Dynamic network resources.
The dynamic adjustments to network elements, e.g. capacity scale-up and scale-down, topology re-configuration and traffic route optimization, have an immediate impact on the offered services. SQM needs to respond and align to these network changes
- Hybridity of networks. In the hybrid – physical and virtualized – networks, digital services will be delivered over both parts. An SQM needs to extend across all network types for an unbiased vendor-independent reporting
- IoT, Industry 4.0 and SQM: With IoT introduced to communication networks, service providers have the options of becoming IoT service providers, managed IoT service providers or simply bearers of the IoT traffic. In each case, the quality criteria of the IoT services can be much higher compared to the traditional communication services. In addition, because of the wide variety of users (energy, health, robotics, manufacturing, automotive, etc.), the Service Quality Management requires new dimensions to address specificities of each of the verticals. SQM will, hence, re-define as follows:
- Assigning high importance to service reliability and service availability as key service KPIs
- Ensuring proactive maintenance in a high scale operational environment
- Faster service impact analysis to prevent network bottlenecks
- A mechanism (through automation) for fast reaction to potential service failures
- Prediction (through analytics) of service usage and geographic distribution by consumers and devices, in order to support creation of new Industry 4.0 services
Role of automation and analytics
Service Quality Management needs to be more proactive, predictive and capable of offering rapid root cause analysis (RCA). Although RCA was ensured in traditional SQM when service degradation happened and, in many cases, a service impact or what-if analysis was offered with it, more needs to be done now. Analytics added to SQM information provides more accurate failure prediction and a deeper assessment of service impact.

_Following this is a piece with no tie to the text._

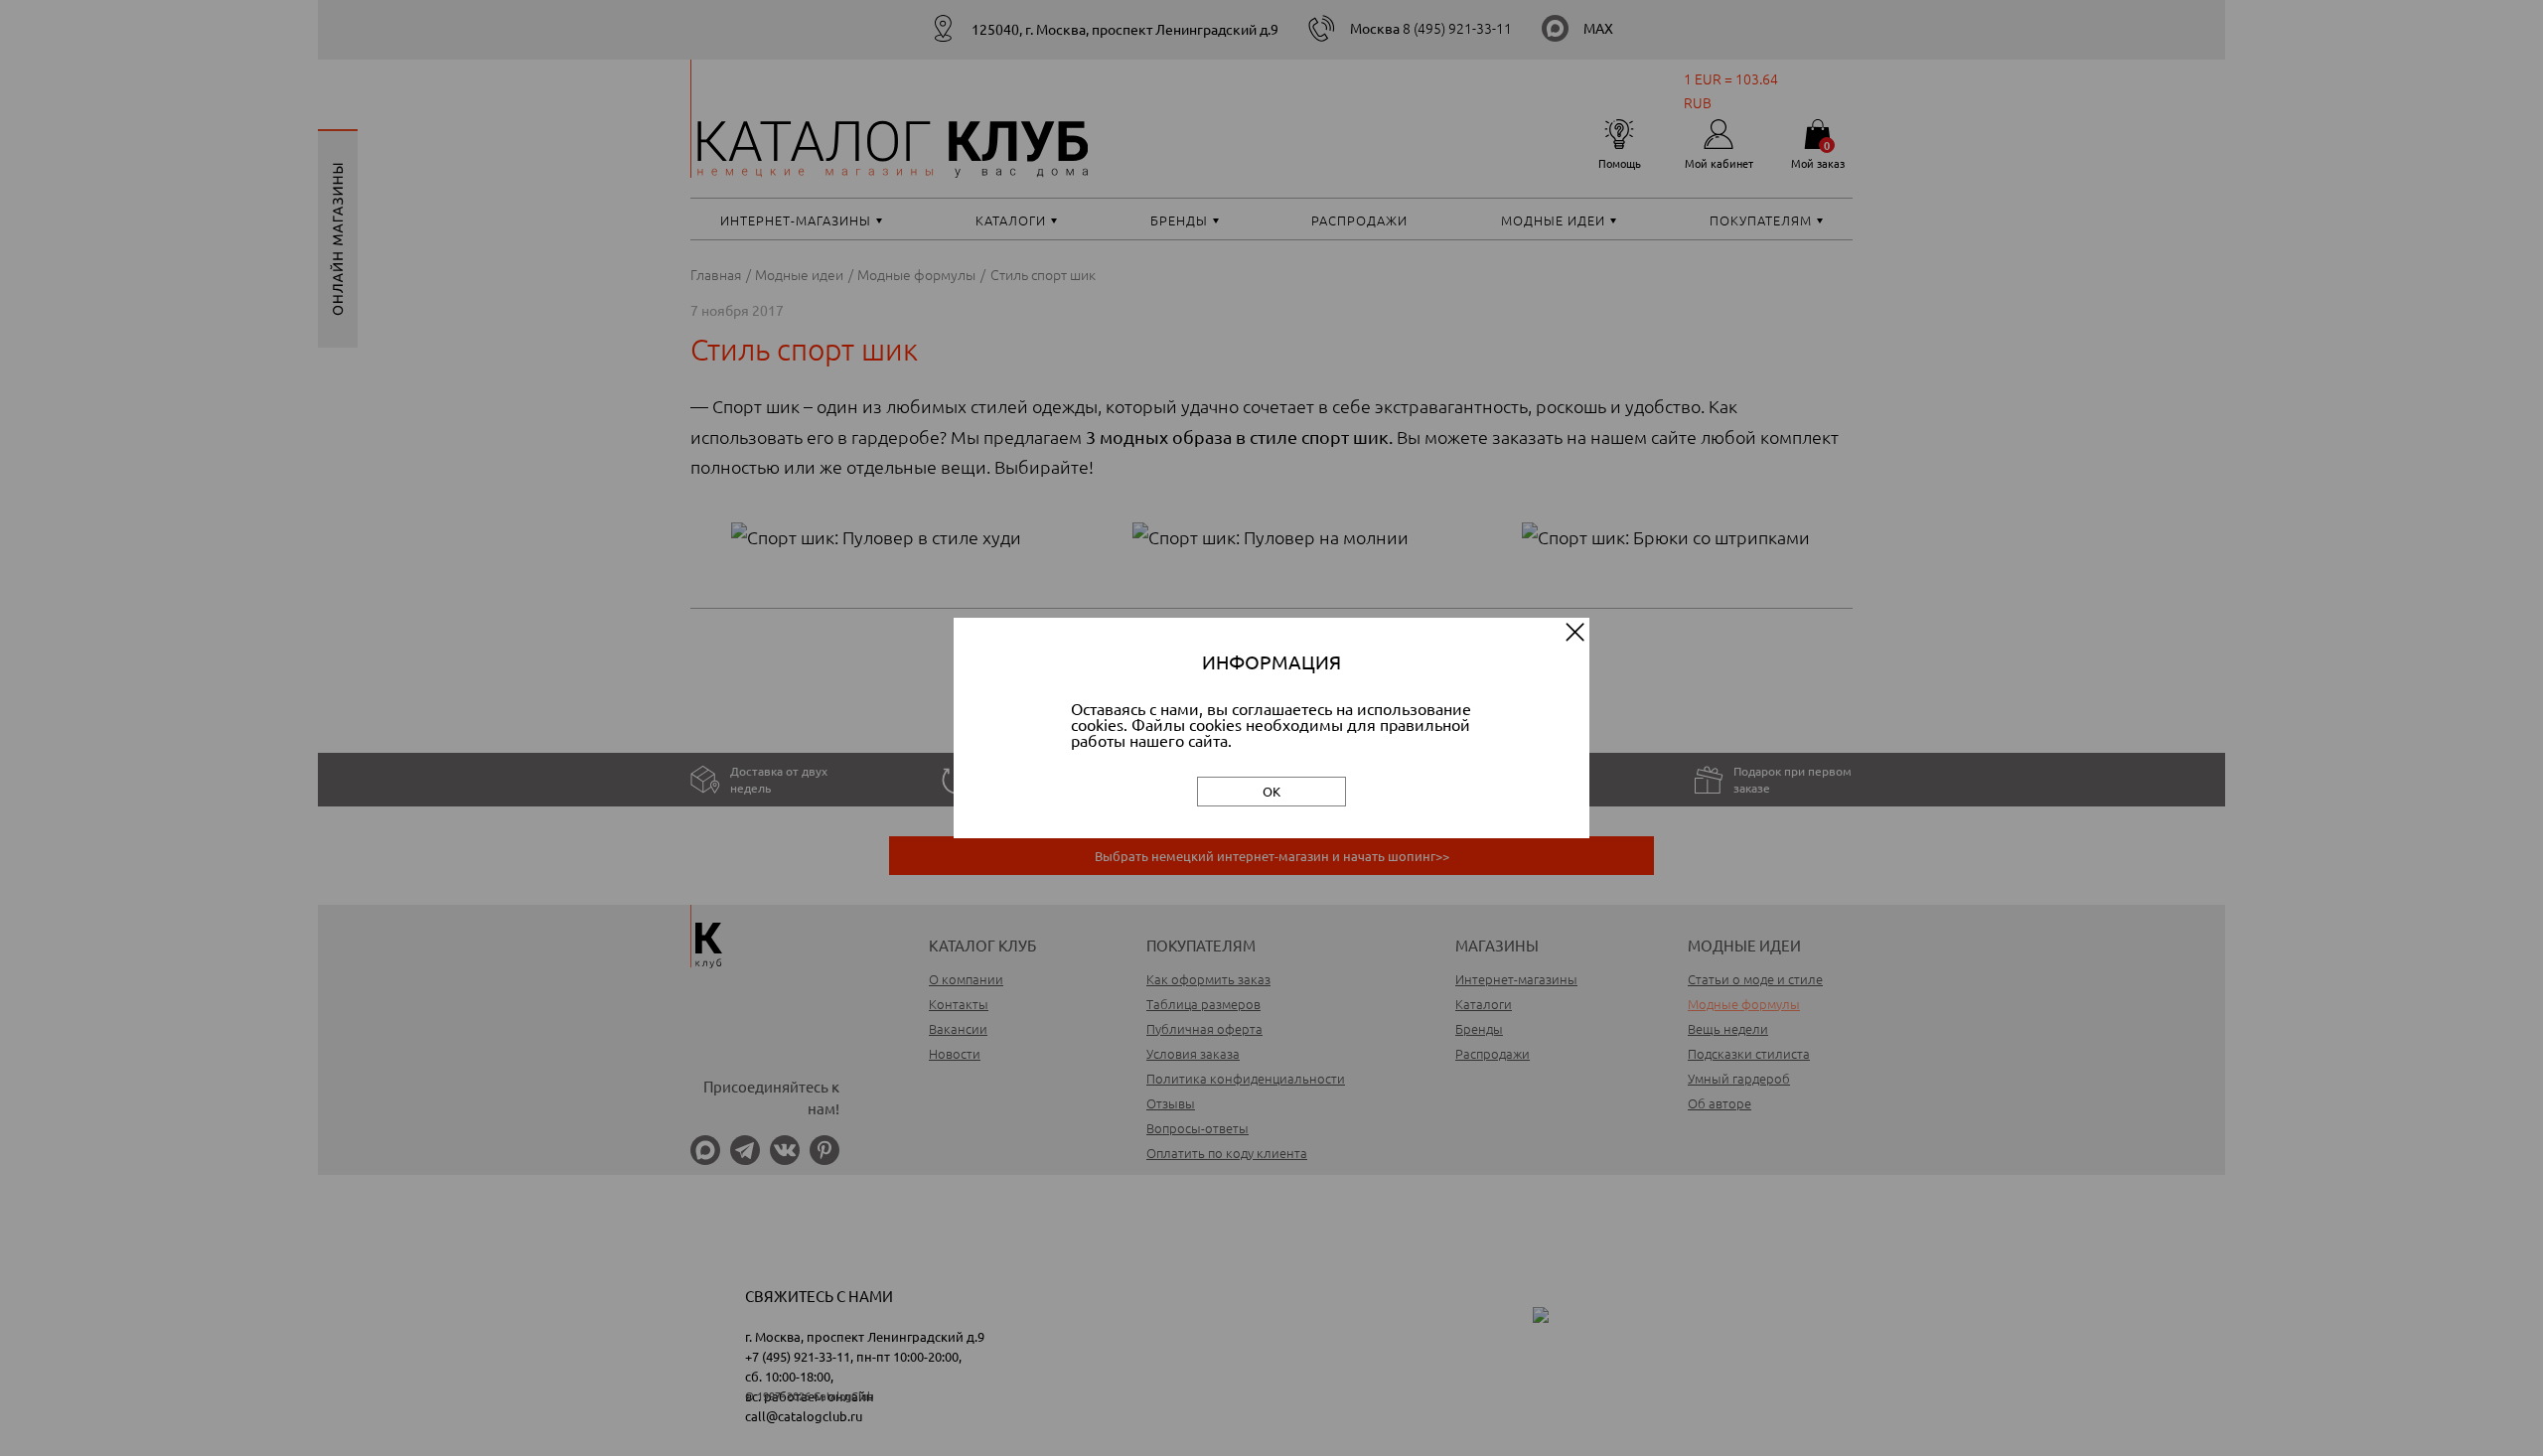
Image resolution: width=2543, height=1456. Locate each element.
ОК (1271, 791)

Additionally, automation across the SQM outputs helps in managing configurations. Also, by automating root cause analysis the parent alarm can be quickly identified. Using service modeling and auto-discovery, the relationship with underlying network elements can be quickly ascertained and eliminated, reducing MTTR.

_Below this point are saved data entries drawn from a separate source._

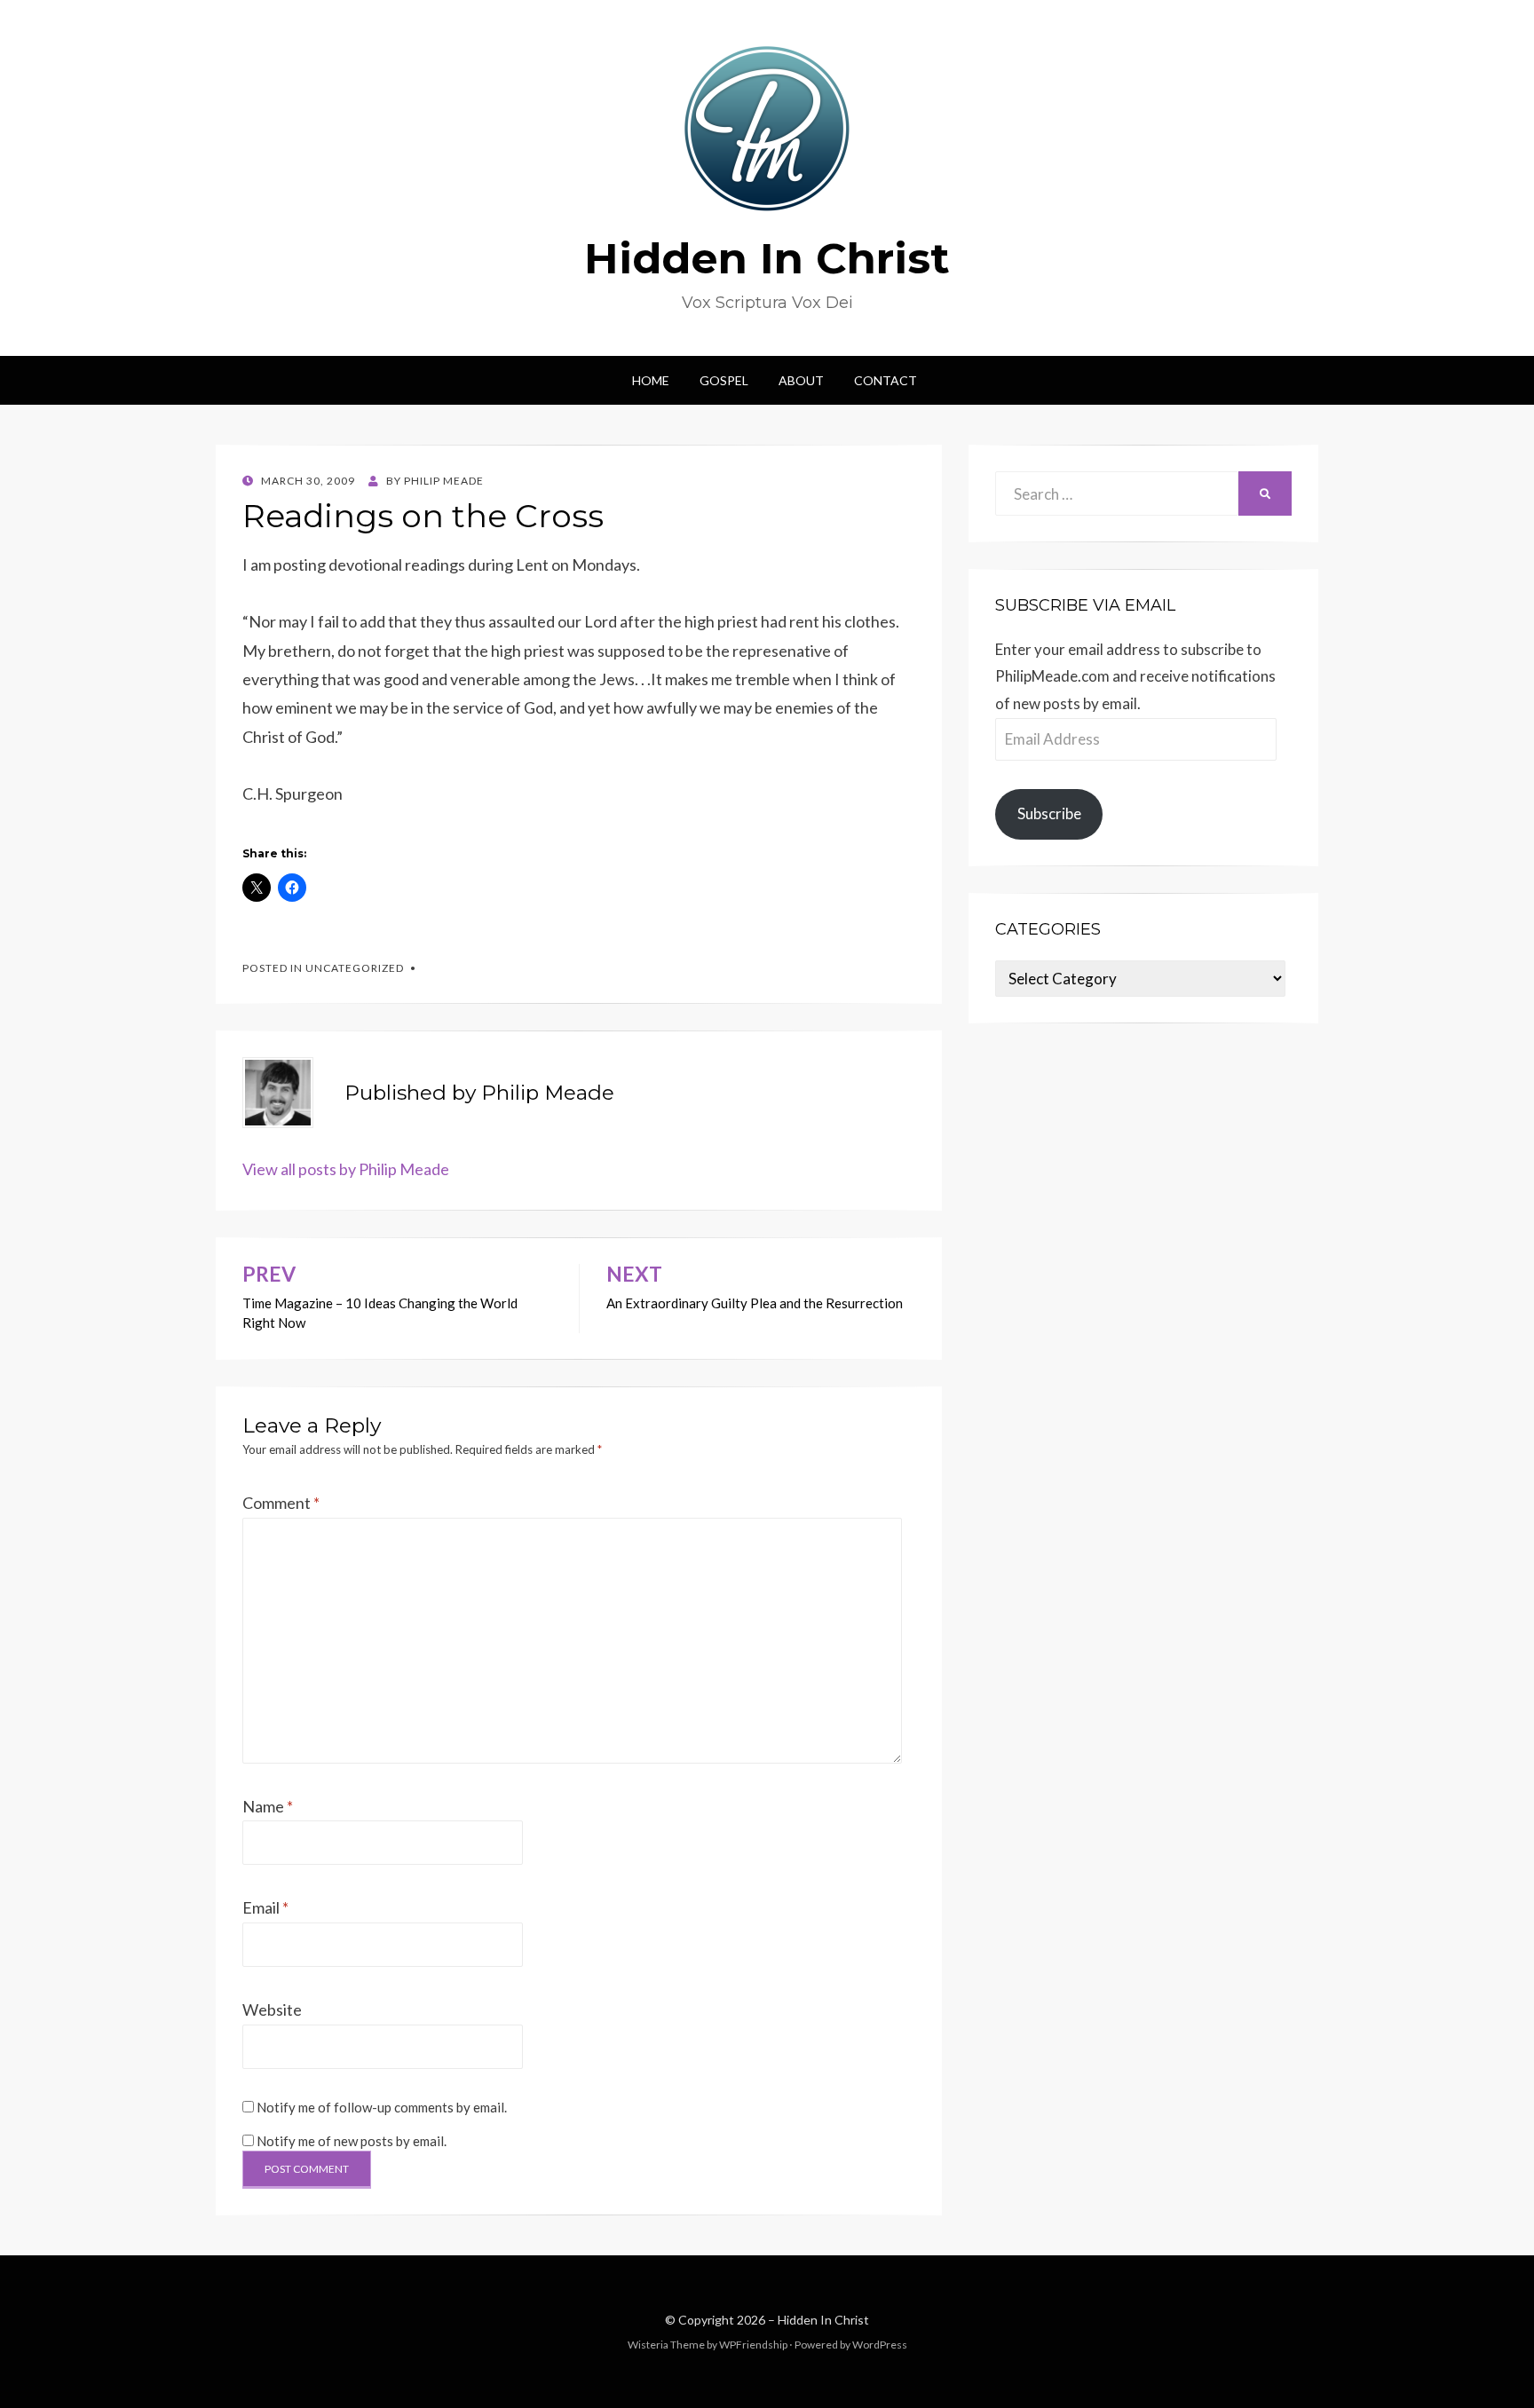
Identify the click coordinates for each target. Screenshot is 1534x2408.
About (801, 380)
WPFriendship (753, 2344)
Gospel (724, 380)
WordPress (879, 2344)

However, an integrated approach of analytics, automation and SQM requires changes in the way service data is visualized and actioned in the Operations Center today. Hosting of OSS functionalities (analytics, automation and SQM) in the cloud can accelerate the integration of the required functionalities of the Operations Center.
Underlying technologies
The architectures of these next generation SQM is based on REST APIs, Big Data cluster and OpenStack capabilities. Other than this, it is important to develop a micro-services architecture, which uses DevOps-enabled iterative processes to quickly respond to customer service needs by developing services faster. This is how the customer expectation of using new personalized/contextualized services every week or every few days will be realized. The new SQM system should also integrate well with the Orchestration ecosystem to offer closed-loop assurance; this involves integrated dynamic inventory, service catalogue-driven modeling and policy-driven service orchestration.
In Summary, for successful long-term assurance of IoT and Industry 4.0 services, a re-defined Service Quality Management system; dynamic, predictive and capable of offering rapid RCA, will assure the expected service revenue.